Building on Inductivist's famous post where he examined estimated average IQ and musical tastes, the following table shows the percentages of people who said they either "very much like" or "like" (on a five point scale, the others being "mixed feelings", "dislike", and "dislike very much") by self-identified social class. The table is ordered by a classiness index*:
The data are from 1993, and over the intervening two decades the death of radio and rise of file sharing has fractured the contemporary music scene (and also fractured the utility of a term like genre to describe music) to the extent that it is probably difficult for casual listeners to identify who the new pioneers of sound are across various genres they don't actively keep themselves familiar with, but the categories are still generally recognizable today, even if many of the musicians who represent them are not.
Of the categories the wrong kinds of white people listen to--metal, bluegrass, country--the latter two are actually pretty popular across class lines, though they display an easily observable prole tilt.
Everyone likes oldies just as I expect I'll like hearing pop 40 stuff from the nineties and oughts when I'm in my later years even though I don't make an effort to hear them today.
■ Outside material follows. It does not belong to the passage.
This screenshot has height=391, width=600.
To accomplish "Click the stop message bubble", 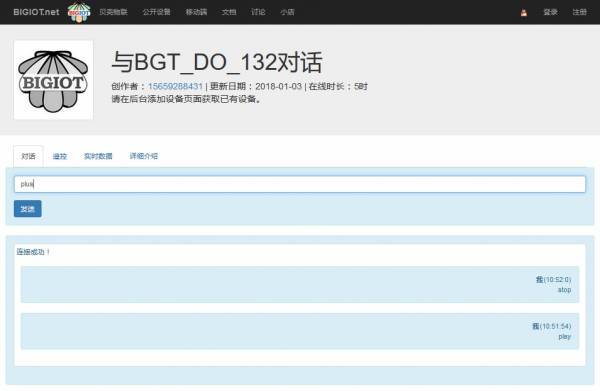I will (x=300, y=285).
Nostalgia is potent and pleasurable.
If you want to be taken for a patrician rather than a pleb, make sure to have a ready answer for the question of who is the greatest composer of all time (if you're a lightweight like I am, just answer Bach, Beethoven, or Mozart and you should be fine).
Metal and rap aren't enjoyed by most people, which may go some way in explaining why those are the kinds of music you hear blaring from cars at a stoplight or from your neighbor's basement, as being into either of these marks someone as having 'unique' musical tastes and allows him to express his differentiation from the mainstream. Nor is opera, as aforementioned, widely listened to, leading to a sort of high brow, more tasteful figurative blaring among aficionados.
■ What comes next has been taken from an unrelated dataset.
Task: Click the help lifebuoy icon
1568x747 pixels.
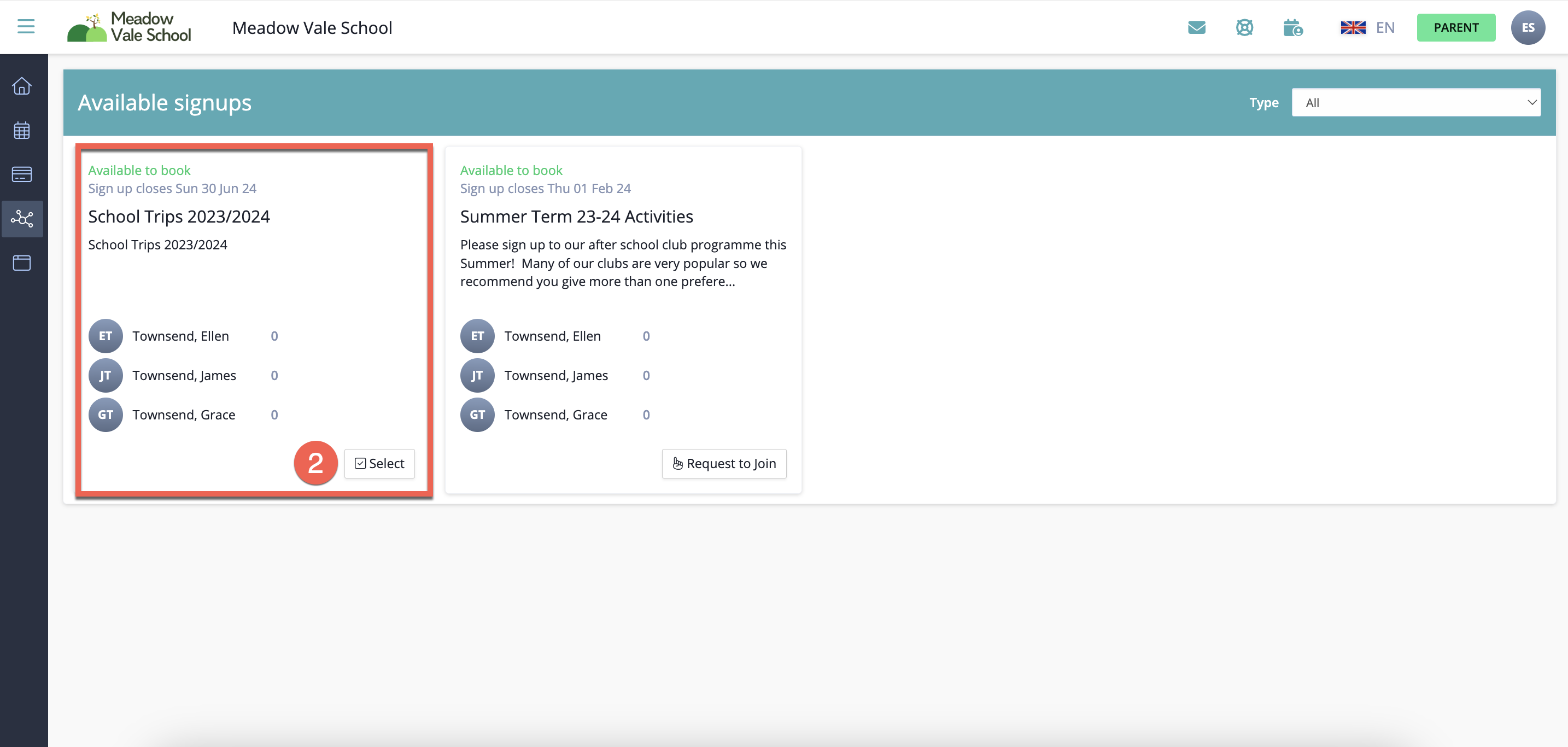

GSS variables used: CLASS, CLASSICL, MUSICALS, BIGBAND, JAZZ, OPERA, FOLK, REGGAE, CONROCK, LATIN, NEWAGE, BLUES, OLDIES, RAP, MOODEASY, HVYMETAL, BLUGRASS, GOSPEL, COUNTRY
* Computed by taking the percentage of upper class respondents who very much like/like (like) a genre and multiplying it by two, adding the percentage of middle class respondents who like it, subtracting the percentage of working class respondents who like it, and subtracting the percentage of lower class respondents who like it after multiplying that percentage by two.